Many scientists also share their research online because taxpayers are paying for it. In fact, the US spent more than $140 billion dollars in research and development in 2016. Taxpayers “deserve to know what the results are and what we’re doing,” Hilborn says. Asia Murphy, a wildlife researcher, created the hashtag #WhosEatingBambi to tell the public about her current research on how carnivores affect baby deer. (You can also find pictures of fuzzy bobcat kitten butts and bears trying to eat camera traps.) The research is publicly funded by the Pennsylvania Game Commission. “If they’re paying for it, they should be able to learn about it from me,” says Murphy, who also writes about her research on Medium.
Trump’s election has given Murphy “more motive to reach out to the public,” she says, and show what scientists do. The same rings true for Hilborn, who has found herself tweet more about politics and not just about cheetahs, lions, and hyenas in the past few months. “The amount of politics that I tweet about basically went from 0 to, on some days, about 100 percent now,” she says. “I feel like I have to because it’s imperative to try to talk to people about what the impact of this presidency are having, not only on science but also on social issues, and on people.”
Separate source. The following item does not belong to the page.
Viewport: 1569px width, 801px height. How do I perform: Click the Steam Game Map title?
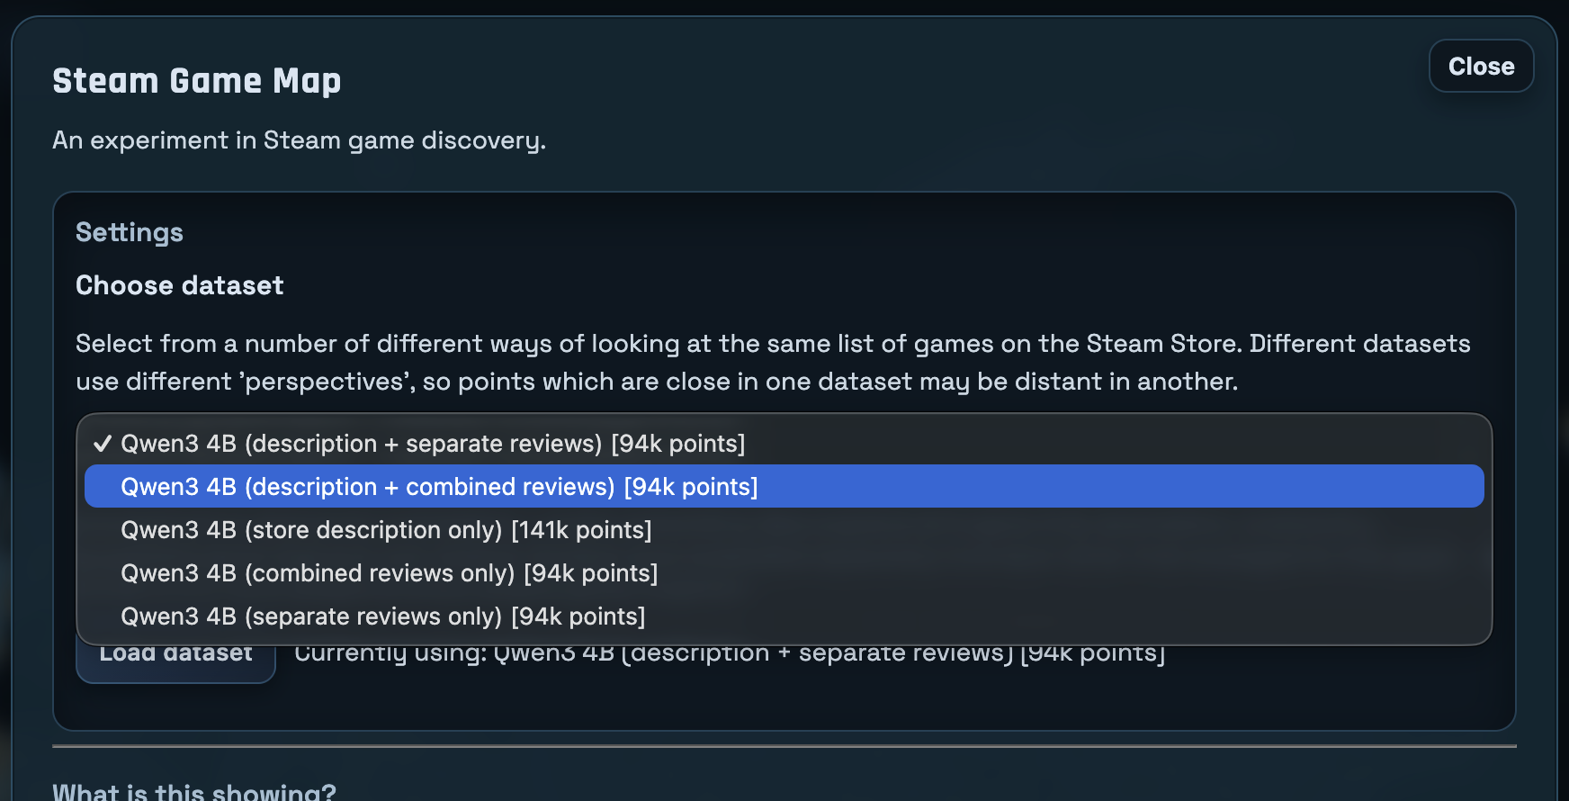[x=196, y=81]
Not everyone agrees. Some scientists are refraining from joining the Science March, for example, claiming that it will only further politicize science. For others, it’s impossible to argue that scientists have to be apolitical, when scientists are people just like everyone else and their job is affected by who runs Congress and the White House. “It seems kind of silly to me to suggest that we should just divorce ourselves from the political process when science as an institution is so closely intertwined with politics,” Steen says.
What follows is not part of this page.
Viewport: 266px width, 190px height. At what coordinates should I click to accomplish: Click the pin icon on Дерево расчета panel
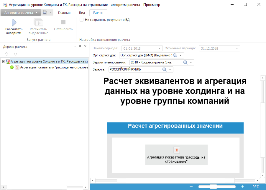(80, 46)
For others still, the election hasn’t really changed the essence of what a science communicator does. “I’m going to continue doing what I’ve always done,” says Michelle LaRue, a research ecologist at the University of Minnesota who studies penguins, seals, polar bears, and cougars (mountain lions). LaRue created a Twitter game with the hashtag #CougarOrNot, where she posts pictures of big cats and says whether or not they’re cougars. She also blogs and speaks at public events like the Earth Optimism Summit to make sure the public values scientific research.
That’s key for every scientist, says Terry McGlynn, an associate professor of biology at California State University, Dominguez Hills. “If we’re trying to create new knowledge, what’s the point of that if people actually aren’t aware of that?” he says. “I think that’s why we’re performing this work — for the betterment of society, for other people.”